Data records:

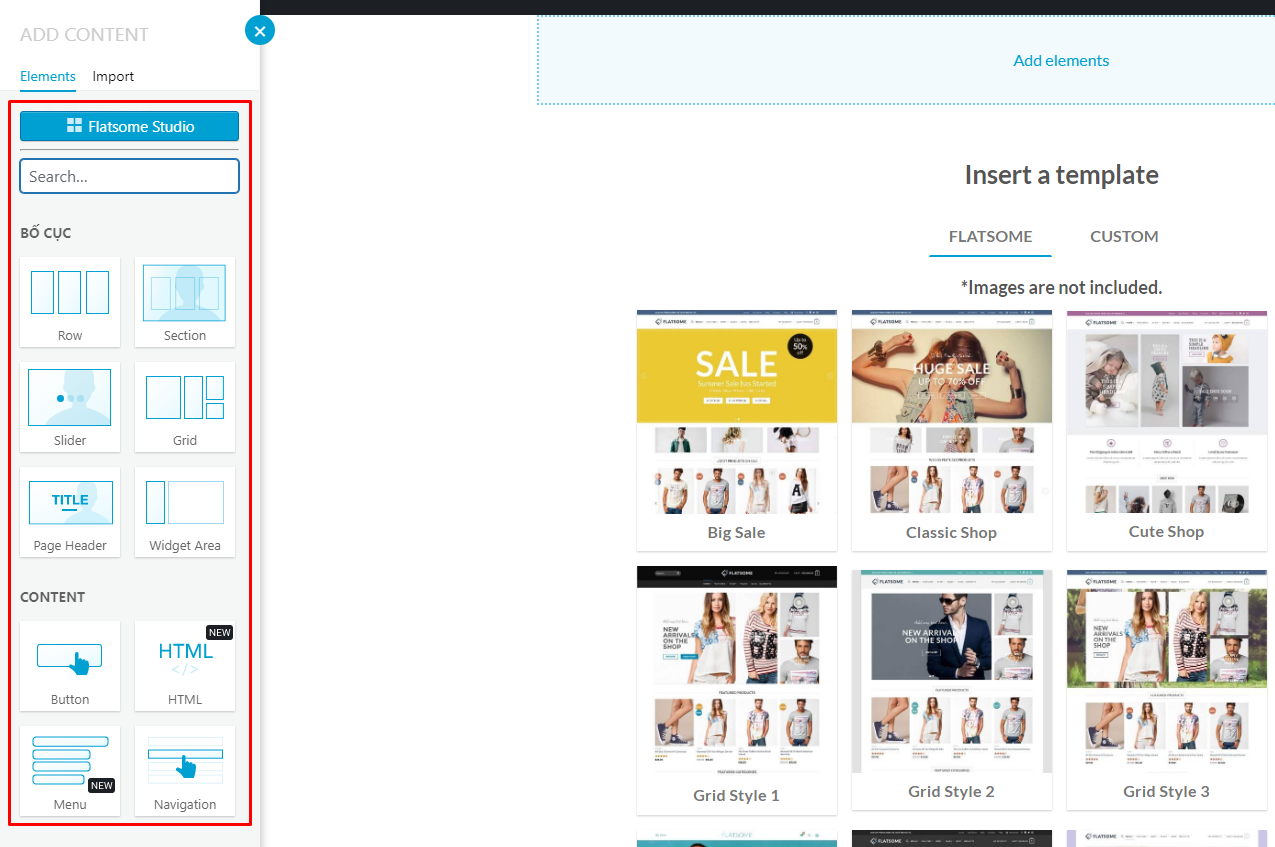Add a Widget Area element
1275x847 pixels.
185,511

...

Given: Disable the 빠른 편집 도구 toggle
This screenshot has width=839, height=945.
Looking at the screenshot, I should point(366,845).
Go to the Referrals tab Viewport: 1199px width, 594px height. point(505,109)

---

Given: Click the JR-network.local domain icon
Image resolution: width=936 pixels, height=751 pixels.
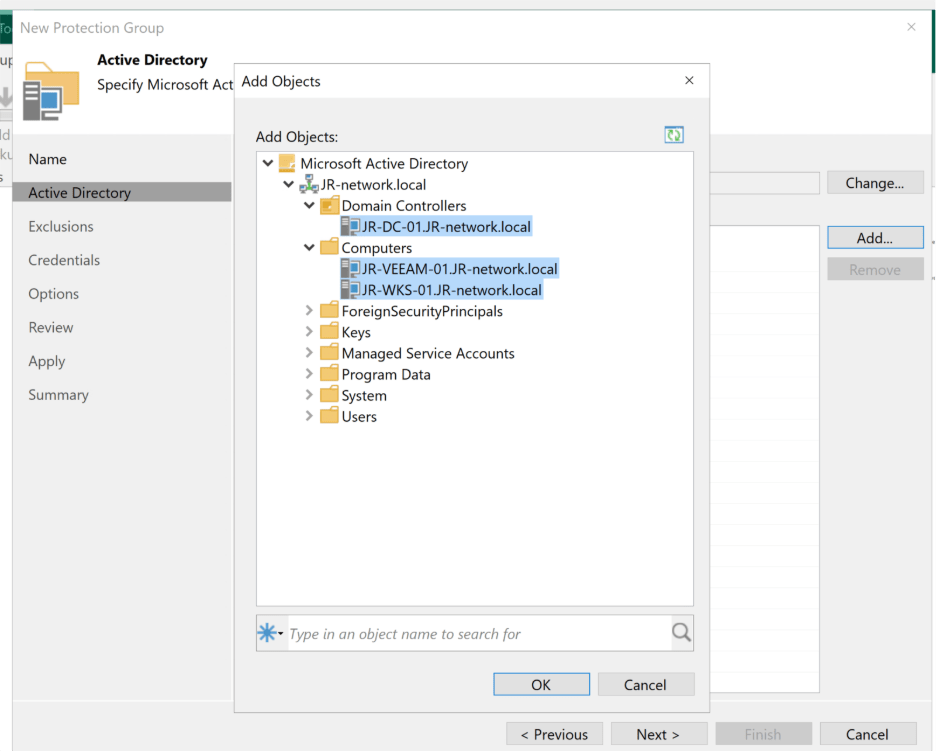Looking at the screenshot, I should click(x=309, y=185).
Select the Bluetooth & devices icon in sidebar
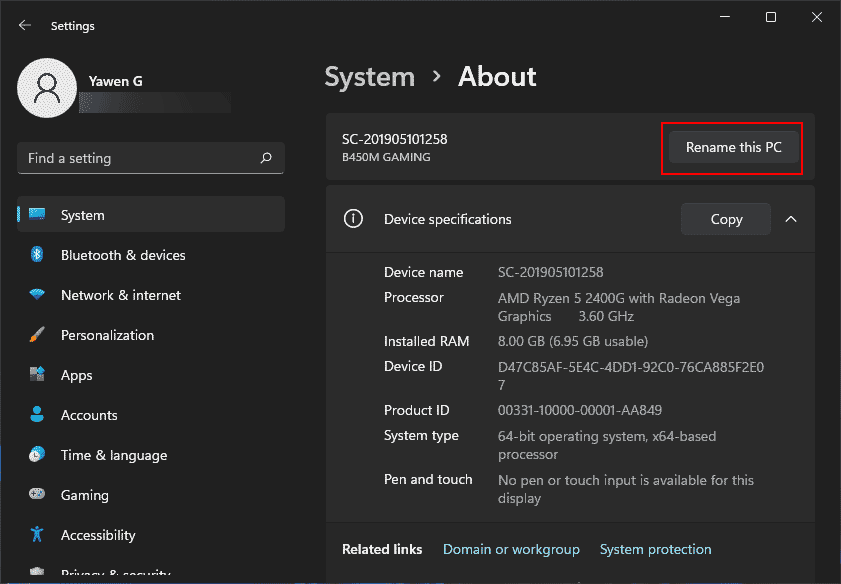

What is required:
From the entries above, select each line containing the string "Given".

Answer for this exercise:
Given: Disable the 빠른 편집 도구 toggle
Given: Click the JR-network.local domain icon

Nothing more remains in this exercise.